A Royal Night Out (2015)
Reviewer: Charity Bishop
Truth is often stranger than fiction... but on occasion, screenwriters decide the truth needs a little embellishment. It is true that Princesses Margaret and Elizabeth did go out on a "night on the town" at the conclusion of WWII, but the truth is both girls were heavily chaperoned and stayed to the "proper" places in London. In the film... not so much.
Peace is declared across Europe. Princess Margaret (Bel Powley) is itching to participate in all kinds of fun outside the palace walls, so she enlists her older, more responsible sister, Elizabeth (Sarah Gadon), to convince their parents this is a once in a lifetime experience. Their mother (Emily Watson) is adamantly against it, but their father (Rupert Everett) agrees, provided they remain in the right hotel with proper military chaperones. Two hapless, slightly annoyed young officers are assigned to keep them safe. Unfortunately for the officers, the girls prove more cunning than expected. Margaret gets bored -- and walks out right under the men's noses (granted, they're preoccupied at the time) with a man.

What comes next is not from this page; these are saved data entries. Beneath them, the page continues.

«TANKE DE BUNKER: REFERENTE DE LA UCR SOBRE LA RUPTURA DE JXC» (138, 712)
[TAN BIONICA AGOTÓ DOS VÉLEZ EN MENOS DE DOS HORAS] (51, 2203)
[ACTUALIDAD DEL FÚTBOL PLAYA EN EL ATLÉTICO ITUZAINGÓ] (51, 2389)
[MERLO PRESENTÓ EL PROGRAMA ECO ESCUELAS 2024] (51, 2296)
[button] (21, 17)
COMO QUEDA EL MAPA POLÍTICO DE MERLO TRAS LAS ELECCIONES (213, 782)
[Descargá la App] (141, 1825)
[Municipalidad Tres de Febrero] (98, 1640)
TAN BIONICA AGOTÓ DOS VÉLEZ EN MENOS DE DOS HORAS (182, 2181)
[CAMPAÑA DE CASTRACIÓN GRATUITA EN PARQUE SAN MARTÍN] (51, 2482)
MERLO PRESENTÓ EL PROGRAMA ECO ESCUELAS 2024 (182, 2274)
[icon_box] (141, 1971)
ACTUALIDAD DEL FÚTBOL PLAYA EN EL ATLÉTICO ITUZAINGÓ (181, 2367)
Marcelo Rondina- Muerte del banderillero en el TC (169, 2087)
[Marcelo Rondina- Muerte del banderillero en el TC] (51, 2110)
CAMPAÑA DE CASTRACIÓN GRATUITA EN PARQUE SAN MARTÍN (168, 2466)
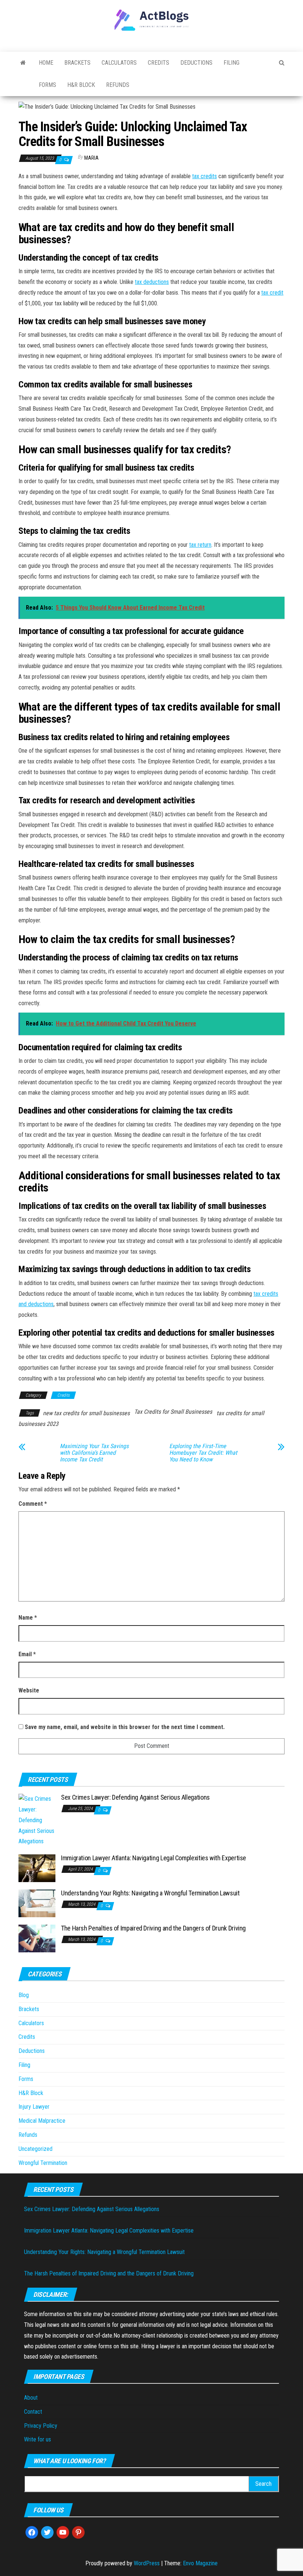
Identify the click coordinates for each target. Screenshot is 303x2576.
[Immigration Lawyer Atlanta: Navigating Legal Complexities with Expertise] (36, 1867)
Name (27, 1617)
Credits (158, 62)
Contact (33, 2411)
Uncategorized (35, 2148)
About (31, 2397)
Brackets (77, 62)
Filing (231, 62)
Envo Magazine (200, 2563)
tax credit (272, 292)
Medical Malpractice (41, 2120)
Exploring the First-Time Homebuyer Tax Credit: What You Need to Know (203, 1453)
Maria (91, 158)
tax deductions (152, 281)
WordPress (147, 2563)
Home (46, 62)
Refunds (117, 84)
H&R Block (81, 84)
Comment (32, 1503)
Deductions (196, 62)
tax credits (204, 176)
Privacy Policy (40, 2425)
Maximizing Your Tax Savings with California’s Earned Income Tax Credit (94, 1453)
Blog (23, 1995)
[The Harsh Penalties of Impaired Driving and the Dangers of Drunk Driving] (36, 1938)
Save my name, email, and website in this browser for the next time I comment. (125, 1727)
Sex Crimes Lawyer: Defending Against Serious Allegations (135, 1797)
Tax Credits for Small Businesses (173, 1411)
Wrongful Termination (42, 2162)
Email (27, 1654)
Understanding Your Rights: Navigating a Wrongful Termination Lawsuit (150, 1893)
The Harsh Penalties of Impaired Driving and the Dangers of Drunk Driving (153, 1928)
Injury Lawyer (34, 2106)
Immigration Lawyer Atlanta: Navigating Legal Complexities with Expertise (153, 1858)
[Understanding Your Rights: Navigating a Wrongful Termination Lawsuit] (36, 1902)
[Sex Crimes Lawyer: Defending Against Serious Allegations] (36, 1820)
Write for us (37, 2439)
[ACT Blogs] (23, 63)
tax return (200, 544)
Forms (47, 84)
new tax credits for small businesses (86, 1413)
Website (28, 1690)
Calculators (119, 62)
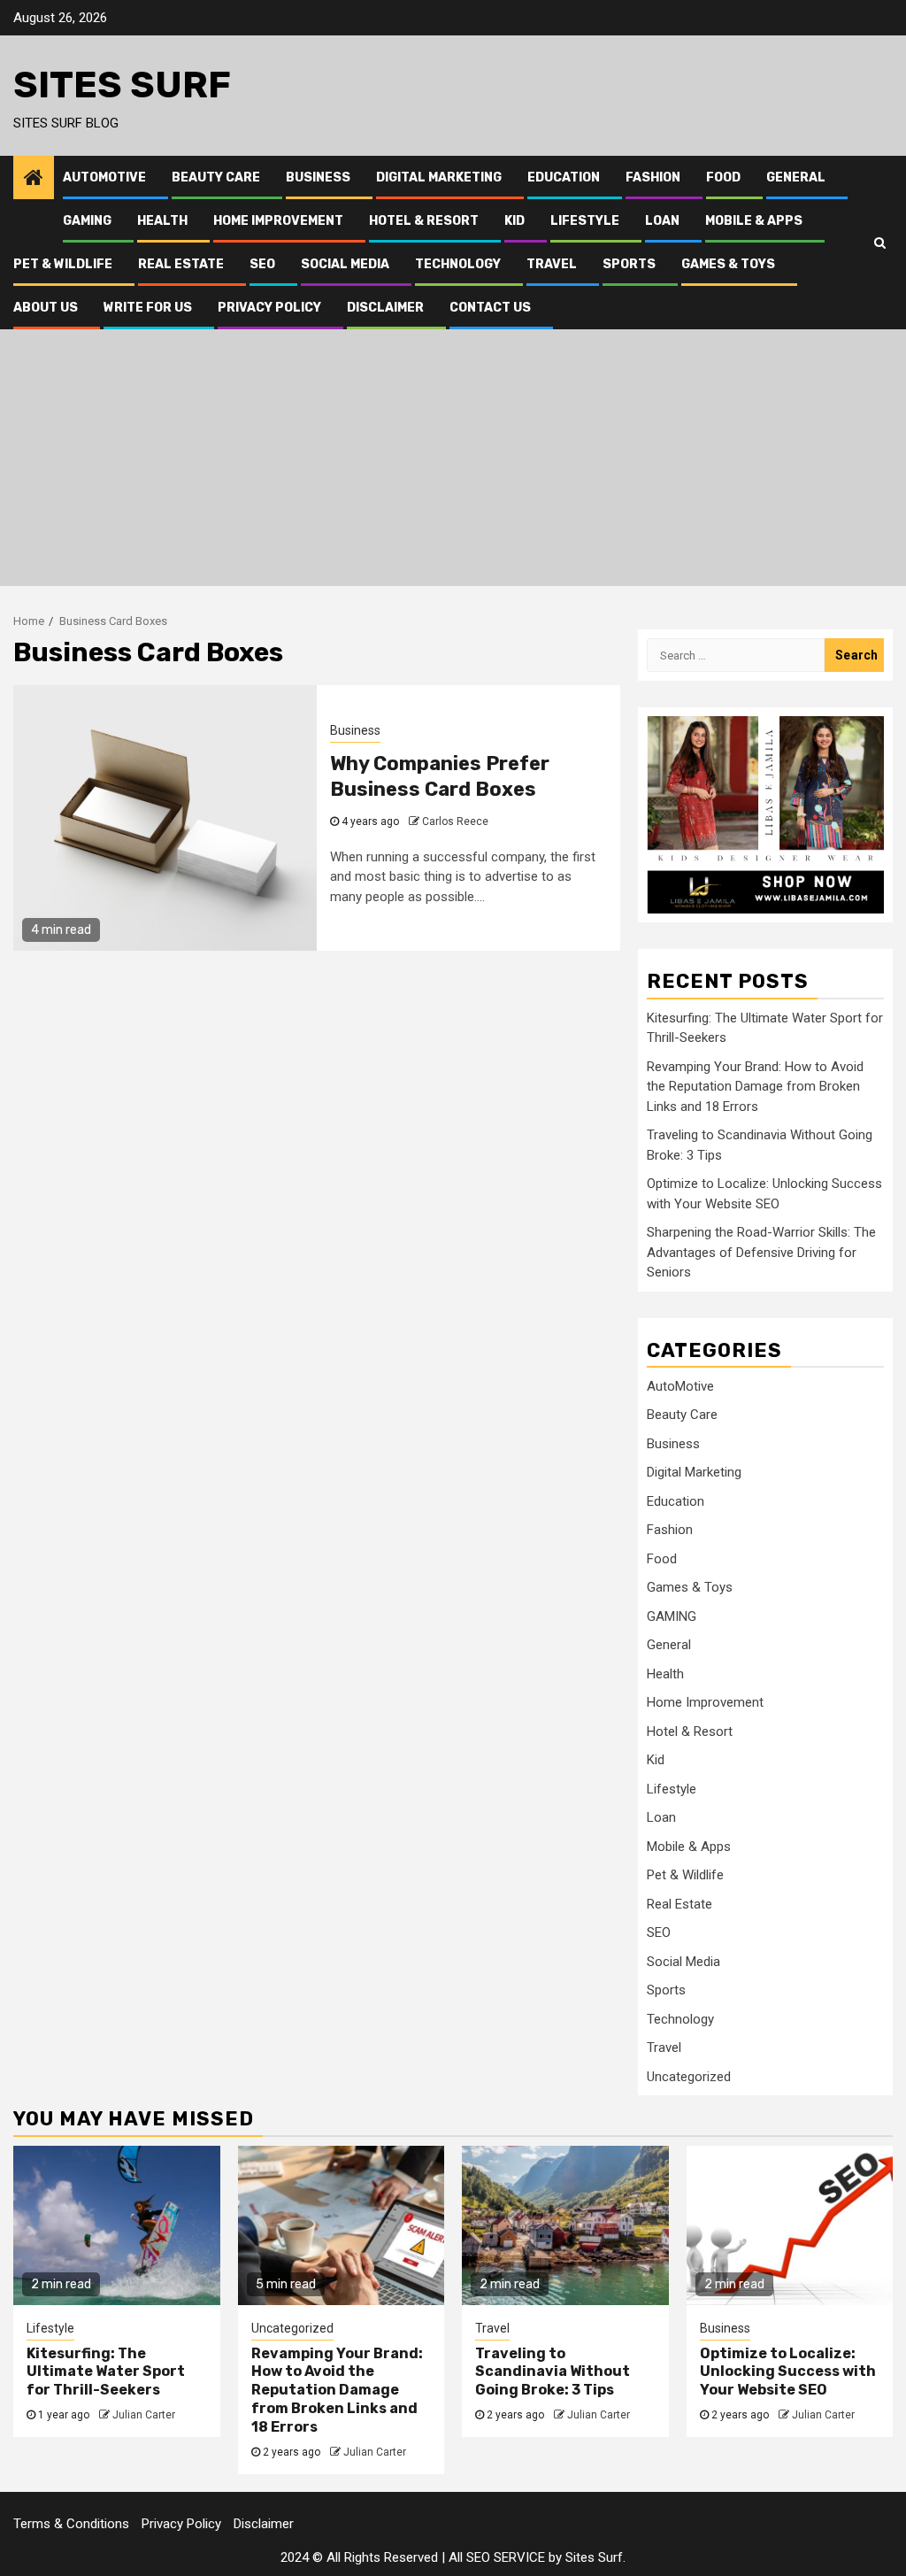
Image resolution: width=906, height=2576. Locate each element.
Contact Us (490, 307)
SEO (262, 264)
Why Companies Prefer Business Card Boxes (439, 776)
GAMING (87, 220)
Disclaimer (385, 307)
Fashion (653, 177)
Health (162, 220)
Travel (551, 264)
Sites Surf (122, 85)
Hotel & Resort (424, 220)
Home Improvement (278, 220)
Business (318, 177)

Once Elizabeth discovers she's missing, it's a madcap rumble through London to track down her wayward sister and get back home before midnight... or before the National Guard is called out to track them down. Along the way she picks up an embittered runaway soldier and realizes you need money to go places in London!
On the surface, this is a cute and often sweet story, with a touch of forbidden romance. We know Elizabeth cannot fall in love, and that they'll find Margaret safe and sound by the end of the night, but there are occasional surprises to keep the story interesting. Enough of the actual princesses' personalities are present to make it a believable retelling -- if you suspend your disbelief just a little. The costuming, set design, and music all evoke the right atmosphere, and the cast is marvelous. It's the sort of lightweight cinematic experience that isn't terribly memorable but does put a smile on your face.
However, and this is just personal preference, at times it felt tawdry to me. Much of the plot revolves around how innocent Margaret is, so she's often entangled in innuendo, or innocently saying things to prostitutes that give them the wrong idea of her as a working girl; it might be funny if you're fond of sexual humor, but to me it felt disrespectful. I also didn't need to see soldiers abandoning their posts to sleep with girls they just met -- leaving their post to dance with a pretty partner would have worked just as well. Still, it was charming enough I'll probably revisit it one day.
Their military escorts abandon them to get frisky with the ladies; one is shown cavorting in his underpants with two similarly un-attired girls (he's between her legs when talking on the phone). Two prostitutes are topless except for pasties. Margaret innocently stumbles into a whorehouse, and is mistaken for one; she engages in "innocent" innuendo (she doesn't know their meaning) and gets them into a posh club.
Racial slurs. Mild profanities (bloody, etc). God's name is abused a dozen times.
Street scuffles (men punching each other); references to gruesome wartime experiences.